How many mammal species live in a tropical forest? Some are nocturnal. Others are small, furtive or live at the tops of trees. Scientists working at the Smithsonian Tropical Research Institute (STRI) in Panama tested a new technique: recruiting carrion-eating flies to detect mammals. This new method surpasses standard techniques, detecting more species than researchers could count along trails or photograph with hidden cameras.
Carrion flies, found worldwide and common in many habitats, feed and lay their eggs on dead animals, open wounds and feces. They are not choosy, feeding on whatever remains or droppings they come across, swallowing the DNA of the animals they came from. The DNA stays in the fly’s digestive system for some time before it breaks down.
Scientists collect genetic “barcodes,” short sequences of DNA unique to particular species, storing them for reference. By comparing the DNA in the libraries with DNA in a sample of animal material, they can figure out which animal a sample is from. Barcoding can be used to find out if the fish being sold at a fish market is really what the seller says it is, or if animal products seized from traffickers are from endangered species.
However, sequencing DNA from a single individual is still relatively expensive and time-consuming. New equipment can sequence DNA from a sample containing tiny scraps of genetic material from a large number of individuals at the same time, a technique called “metabarcoding.”
Researchers including Torrey Rodgers, now a research associate in Utah State University’s Department of Wildland Resources and Karen Kapheim, assistant professor in Utah State University’s Department of Biology tested this new mammal detection technique on Barro Colorado Island in Panama, one of the best-studied tropical forests in the world, where the species list includes 108 mammals, 74 of which are bats.

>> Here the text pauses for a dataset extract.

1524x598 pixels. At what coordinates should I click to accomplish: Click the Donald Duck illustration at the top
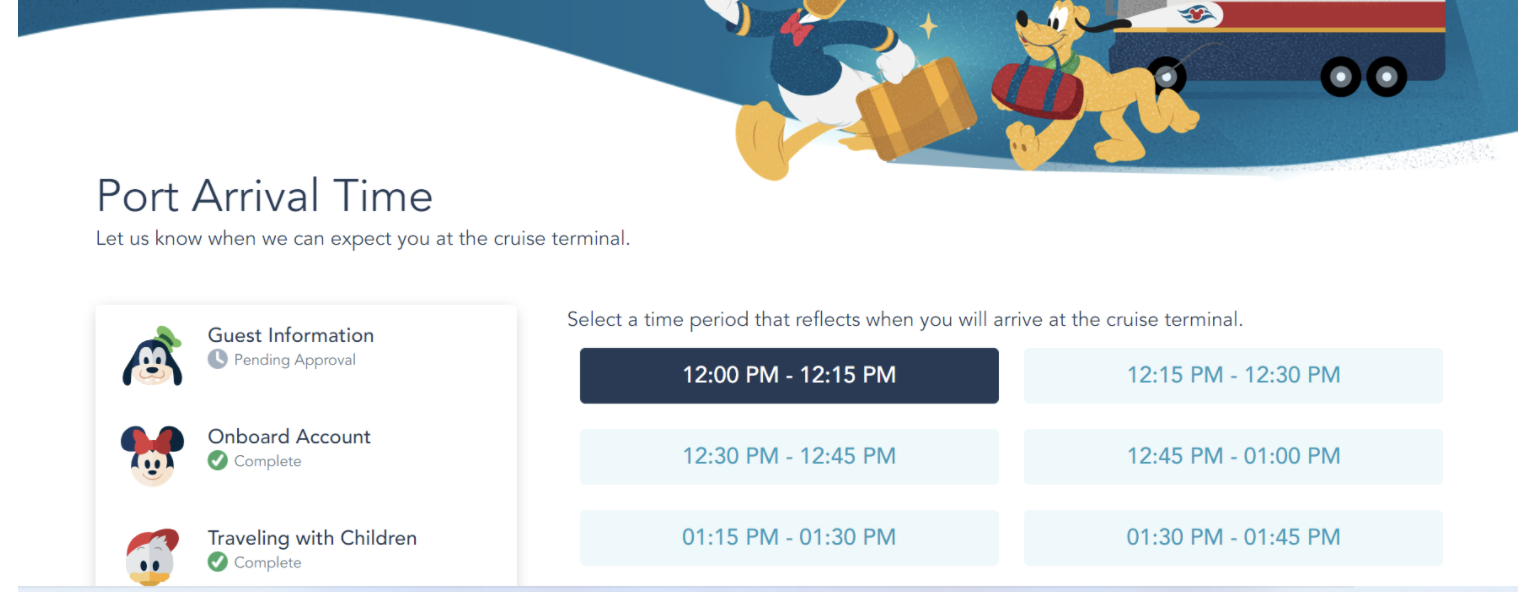click(810, 75)
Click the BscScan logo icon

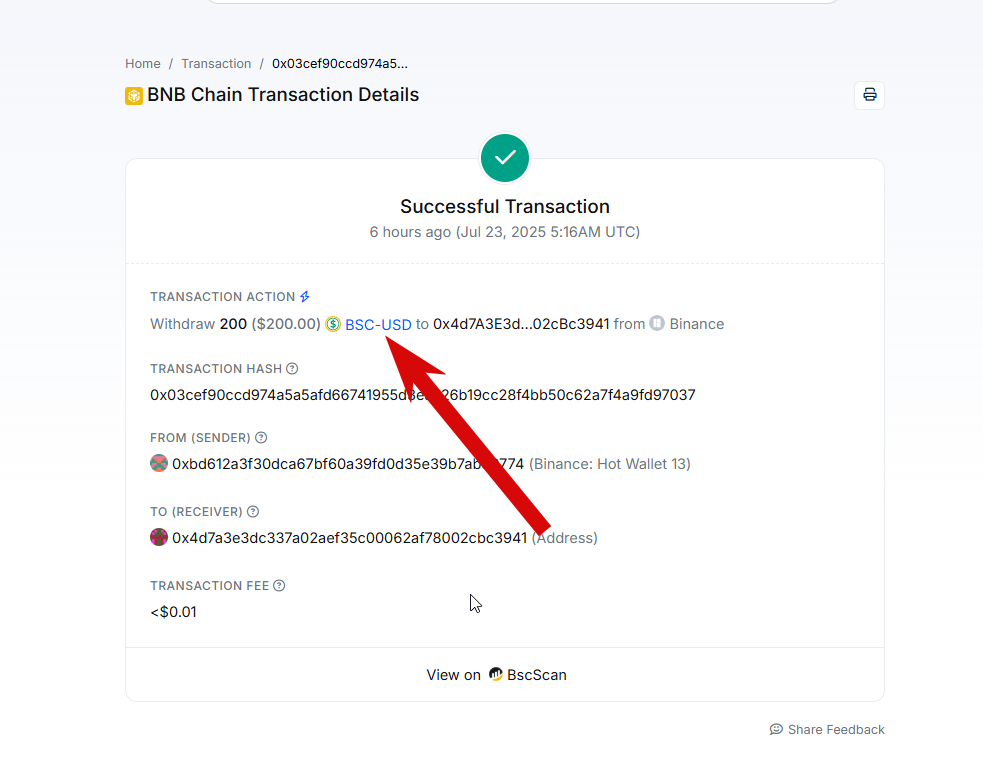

In the past, researchers relied on two standard methods to estimate how many animal species were on the island: transect counts, in which a researcher walks a fixed length of trail and records all mammals observed, and automatic camera traps that snap photos of any animal that walks past them.
Such surveys are important to find out how numbers of animals change from year to year or from season to season, or to test the effectiveness of conservation actions such as National Parks and nature reserves. In this study, researchers lured flies into traps baited with chunks of raw pork set out along trails, collecting more than a thousand flies. The DNA in and on the flies was extracted and analyzed.
DNA from 20 mammal species was identified in the samples from the carrion flies, including monkeys, carnivores, sloths, anteaters, marsupials, rodents, and bats. A camera-trapping survey carried out during the same time period detected only 17 species, and transect counts detected just 13. The flies found four species not detected by either camera traps or transects, including two bats.
The method was not perfect, however, failing to find three species detected by the other methods. The flies’ taste for waste may help explain the results: they were good at detecting species such as primates that produce abundant soft droppings, and less so picking up species like rodents and deer that produce small, hard pellets.
“We are excited to report that metabarcoding of carrion flies is a very effective way to survey mammal communities,” said Rodgers. “We hope that in the future, this technique can aid in the fight to protect and monitor biodiversity worldwide.”